*** Block opens ***

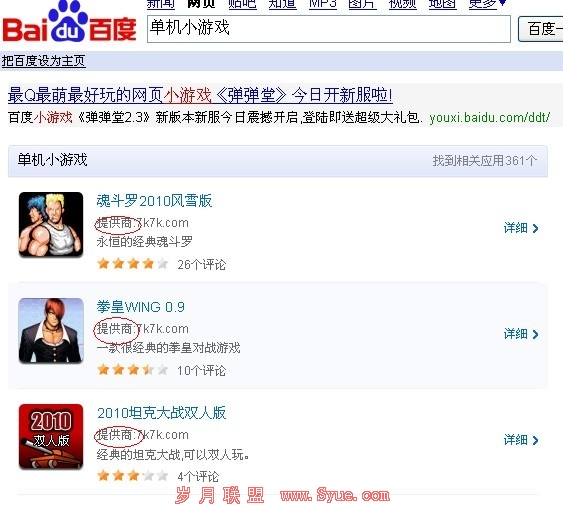The height and width of the screenshot is (505, 563).
Task: Open the 2010坦克大战双人版 red tank icon
Action: [x=51, y=436]
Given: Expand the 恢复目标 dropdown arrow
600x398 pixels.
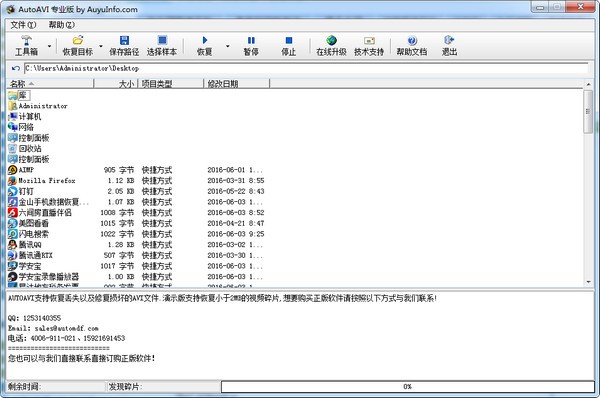Looking at the screenshot, I should pos(101,46).
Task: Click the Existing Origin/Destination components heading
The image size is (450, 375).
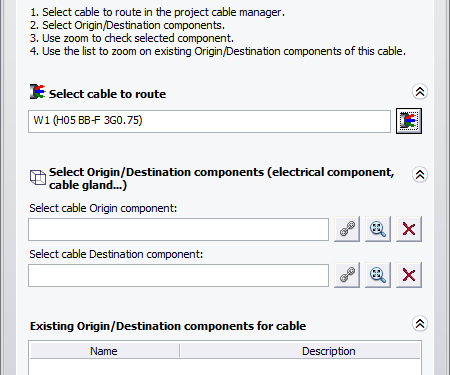Action: point(168,326)
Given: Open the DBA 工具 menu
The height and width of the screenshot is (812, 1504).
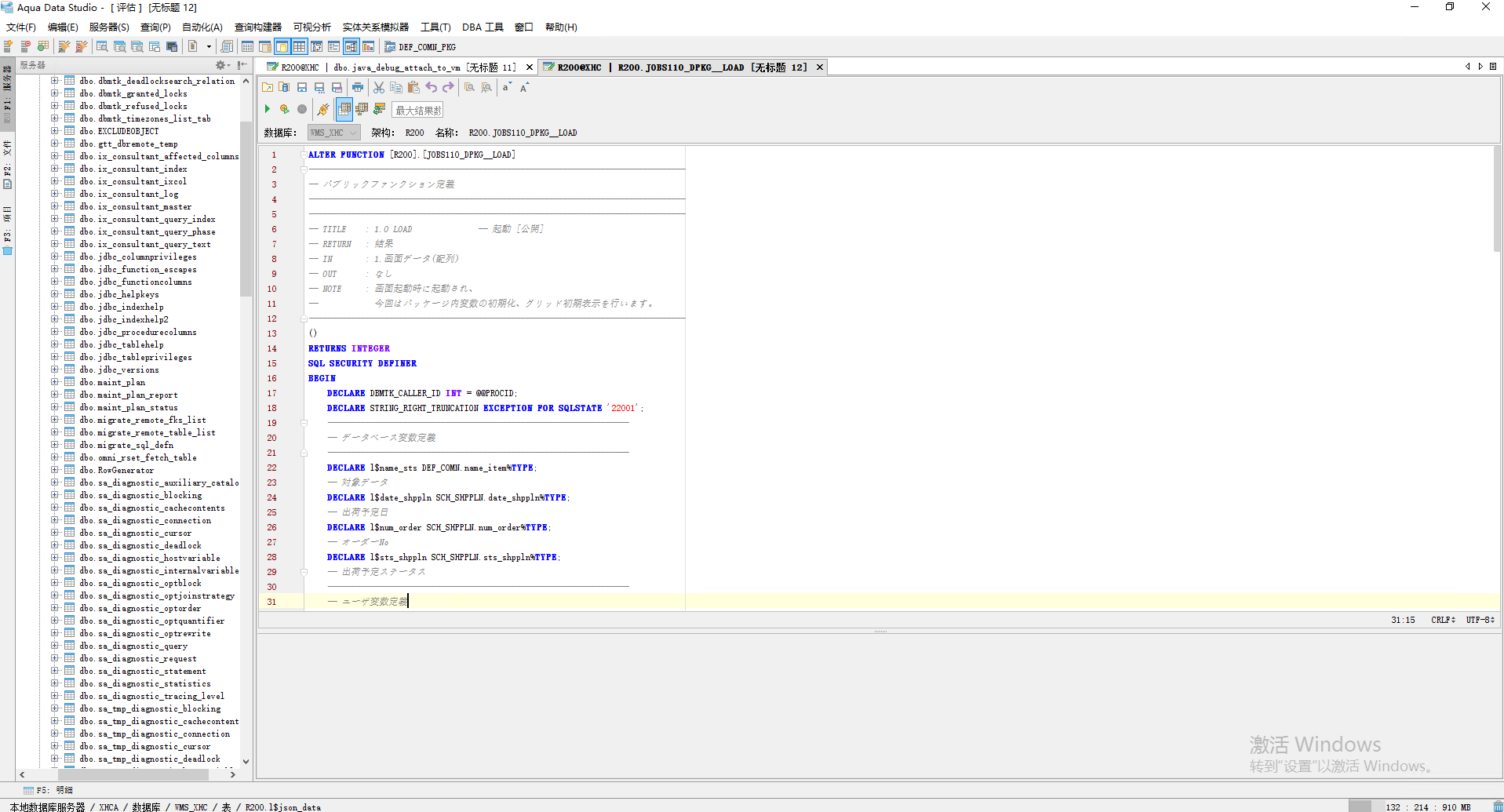Looking at the screenshot, I should (x=483, y=27).
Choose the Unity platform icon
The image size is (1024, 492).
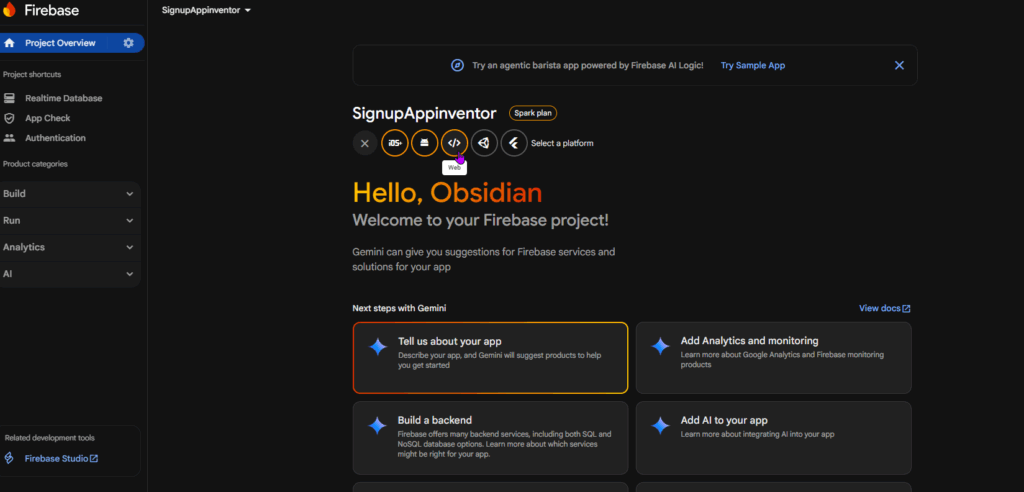484,143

*** Block closes ***

EXERCISE: Using the records above, copy all lines that include the word "Given".

YOUR SOLUTION:
Given: Expand the 恢复目标 dropdown arrow
Given: Open the DBA 工具 menu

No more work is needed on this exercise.